Exercise description: Count every line in the data that contains the word "blue", then report that number alone.

Provided information:
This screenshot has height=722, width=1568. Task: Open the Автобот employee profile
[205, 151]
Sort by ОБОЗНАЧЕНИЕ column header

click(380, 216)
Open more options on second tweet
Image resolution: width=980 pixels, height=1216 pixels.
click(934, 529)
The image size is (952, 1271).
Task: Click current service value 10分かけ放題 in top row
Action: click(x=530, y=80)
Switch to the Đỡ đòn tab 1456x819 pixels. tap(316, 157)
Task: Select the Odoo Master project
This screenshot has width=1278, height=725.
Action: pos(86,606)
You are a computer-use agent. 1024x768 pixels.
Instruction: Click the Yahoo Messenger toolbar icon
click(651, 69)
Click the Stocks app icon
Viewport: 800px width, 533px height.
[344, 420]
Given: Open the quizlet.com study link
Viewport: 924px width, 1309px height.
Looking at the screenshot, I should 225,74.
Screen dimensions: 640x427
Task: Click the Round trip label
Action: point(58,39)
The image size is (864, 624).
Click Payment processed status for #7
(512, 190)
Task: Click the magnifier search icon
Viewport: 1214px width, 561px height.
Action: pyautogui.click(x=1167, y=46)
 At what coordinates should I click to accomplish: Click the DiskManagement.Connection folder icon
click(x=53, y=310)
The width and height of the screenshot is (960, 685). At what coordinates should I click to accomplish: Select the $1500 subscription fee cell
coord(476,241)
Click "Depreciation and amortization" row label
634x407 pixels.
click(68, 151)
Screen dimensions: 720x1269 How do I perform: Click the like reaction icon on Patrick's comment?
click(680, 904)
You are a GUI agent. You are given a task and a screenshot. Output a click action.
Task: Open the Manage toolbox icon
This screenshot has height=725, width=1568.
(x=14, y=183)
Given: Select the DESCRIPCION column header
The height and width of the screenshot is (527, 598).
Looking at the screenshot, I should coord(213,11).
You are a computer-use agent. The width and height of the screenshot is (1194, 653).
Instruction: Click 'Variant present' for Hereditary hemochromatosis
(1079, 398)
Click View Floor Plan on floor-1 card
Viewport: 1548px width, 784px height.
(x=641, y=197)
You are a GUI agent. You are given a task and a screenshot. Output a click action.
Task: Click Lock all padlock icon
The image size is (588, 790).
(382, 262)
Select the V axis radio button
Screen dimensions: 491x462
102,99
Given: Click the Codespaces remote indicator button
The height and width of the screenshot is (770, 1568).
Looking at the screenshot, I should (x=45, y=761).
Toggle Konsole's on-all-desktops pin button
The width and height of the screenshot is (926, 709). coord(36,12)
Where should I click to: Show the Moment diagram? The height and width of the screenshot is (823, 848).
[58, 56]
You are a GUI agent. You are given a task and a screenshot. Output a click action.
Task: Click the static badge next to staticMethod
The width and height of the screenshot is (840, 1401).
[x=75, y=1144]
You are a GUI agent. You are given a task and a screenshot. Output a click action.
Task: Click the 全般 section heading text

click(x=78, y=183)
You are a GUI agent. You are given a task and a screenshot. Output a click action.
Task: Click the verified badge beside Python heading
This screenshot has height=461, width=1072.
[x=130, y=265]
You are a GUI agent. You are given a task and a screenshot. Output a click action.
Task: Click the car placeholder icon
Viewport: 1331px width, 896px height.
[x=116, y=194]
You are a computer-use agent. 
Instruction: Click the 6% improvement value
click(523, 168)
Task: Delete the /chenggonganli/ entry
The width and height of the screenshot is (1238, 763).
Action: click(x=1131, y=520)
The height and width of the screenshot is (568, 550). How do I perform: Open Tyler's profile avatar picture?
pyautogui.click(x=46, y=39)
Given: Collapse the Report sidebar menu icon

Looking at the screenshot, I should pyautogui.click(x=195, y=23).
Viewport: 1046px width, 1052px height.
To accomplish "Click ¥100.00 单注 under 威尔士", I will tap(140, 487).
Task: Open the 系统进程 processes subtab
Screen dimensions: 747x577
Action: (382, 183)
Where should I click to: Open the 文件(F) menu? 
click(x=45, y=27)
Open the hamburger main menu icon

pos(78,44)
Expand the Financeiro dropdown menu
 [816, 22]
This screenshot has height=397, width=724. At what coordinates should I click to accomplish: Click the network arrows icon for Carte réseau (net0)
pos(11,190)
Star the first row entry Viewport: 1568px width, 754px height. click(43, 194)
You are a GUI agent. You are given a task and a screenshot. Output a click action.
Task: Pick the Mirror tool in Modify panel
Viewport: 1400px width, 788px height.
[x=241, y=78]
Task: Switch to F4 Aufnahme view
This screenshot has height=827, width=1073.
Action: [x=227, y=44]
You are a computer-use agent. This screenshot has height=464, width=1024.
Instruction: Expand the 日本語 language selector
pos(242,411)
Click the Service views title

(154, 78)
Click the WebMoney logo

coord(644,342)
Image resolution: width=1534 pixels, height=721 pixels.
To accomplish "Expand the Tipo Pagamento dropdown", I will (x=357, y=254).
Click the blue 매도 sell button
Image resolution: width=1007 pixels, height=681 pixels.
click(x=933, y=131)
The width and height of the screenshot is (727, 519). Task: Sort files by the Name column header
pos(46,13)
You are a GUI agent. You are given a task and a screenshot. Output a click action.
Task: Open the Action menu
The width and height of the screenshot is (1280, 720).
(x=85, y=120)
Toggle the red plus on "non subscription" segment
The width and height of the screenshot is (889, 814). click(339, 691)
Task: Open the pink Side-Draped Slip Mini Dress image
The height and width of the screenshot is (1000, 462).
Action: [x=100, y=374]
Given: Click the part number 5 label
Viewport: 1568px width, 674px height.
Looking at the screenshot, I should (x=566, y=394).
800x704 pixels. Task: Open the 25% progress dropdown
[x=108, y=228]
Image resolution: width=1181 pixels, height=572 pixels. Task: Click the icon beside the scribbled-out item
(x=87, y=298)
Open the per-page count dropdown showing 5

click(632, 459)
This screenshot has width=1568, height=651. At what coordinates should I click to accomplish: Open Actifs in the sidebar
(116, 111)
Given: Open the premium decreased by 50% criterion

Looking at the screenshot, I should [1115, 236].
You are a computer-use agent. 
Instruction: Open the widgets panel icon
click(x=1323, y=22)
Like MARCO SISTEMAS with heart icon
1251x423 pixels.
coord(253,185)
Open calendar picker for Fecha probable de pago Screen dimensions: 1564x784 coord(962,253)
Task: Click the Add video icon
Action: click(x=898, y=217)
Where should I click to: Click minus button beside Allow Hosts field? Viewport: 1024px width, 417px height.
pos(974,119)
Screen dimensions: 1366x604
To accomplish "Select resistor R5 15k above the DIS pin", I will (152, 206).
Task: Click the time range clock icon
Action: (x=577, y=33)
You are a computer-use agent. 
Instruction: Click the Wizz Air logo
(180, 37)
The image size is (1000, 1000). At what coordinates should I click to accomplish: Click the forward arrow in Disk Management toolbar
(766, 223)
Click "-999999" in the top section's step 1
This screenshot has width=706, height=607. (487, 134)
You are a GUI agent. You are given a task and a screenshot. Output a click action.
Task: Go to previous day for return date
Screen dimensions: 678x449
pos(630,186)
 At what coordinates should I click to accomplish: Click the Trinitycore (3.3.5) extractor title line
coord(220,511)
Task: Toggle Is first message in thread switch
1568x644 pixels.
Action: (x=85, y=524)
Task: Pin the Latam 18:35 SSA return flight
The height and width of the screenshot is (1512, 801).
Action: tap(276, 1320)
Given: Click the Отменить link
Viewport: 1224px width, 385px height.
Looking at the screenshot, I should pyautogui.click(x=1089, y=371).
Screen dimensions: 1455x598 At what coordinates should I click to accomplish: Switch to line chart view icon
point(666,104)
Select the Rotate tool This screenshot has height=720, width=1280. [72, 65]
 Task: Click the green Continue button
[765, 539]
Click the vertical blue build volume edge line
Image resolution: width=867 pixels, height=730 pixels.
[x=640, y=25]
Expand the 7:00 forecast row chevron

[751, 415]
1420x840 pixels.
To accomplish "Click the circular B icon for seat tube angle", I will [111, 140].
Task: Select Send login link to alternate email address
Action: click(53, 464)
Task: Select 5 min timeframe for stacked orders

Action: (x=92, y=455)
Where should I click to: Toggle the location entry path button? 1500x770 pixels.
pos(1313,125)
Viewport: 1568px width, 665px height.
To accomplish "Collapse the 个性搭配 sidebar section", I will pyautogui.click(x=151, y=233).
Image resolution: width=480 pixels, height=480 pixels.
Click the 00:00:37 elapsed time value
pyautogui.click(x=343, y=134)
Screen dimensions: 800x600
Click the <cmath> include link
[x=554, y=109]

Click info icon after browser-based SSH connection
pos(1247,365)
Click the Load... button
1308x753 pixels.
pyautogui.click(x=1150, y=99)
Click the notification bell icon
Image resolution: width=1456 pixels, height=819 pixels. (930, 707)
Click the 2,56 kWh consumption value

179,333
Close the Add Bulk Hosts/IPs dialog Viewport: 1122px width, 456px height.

Exercise response: 2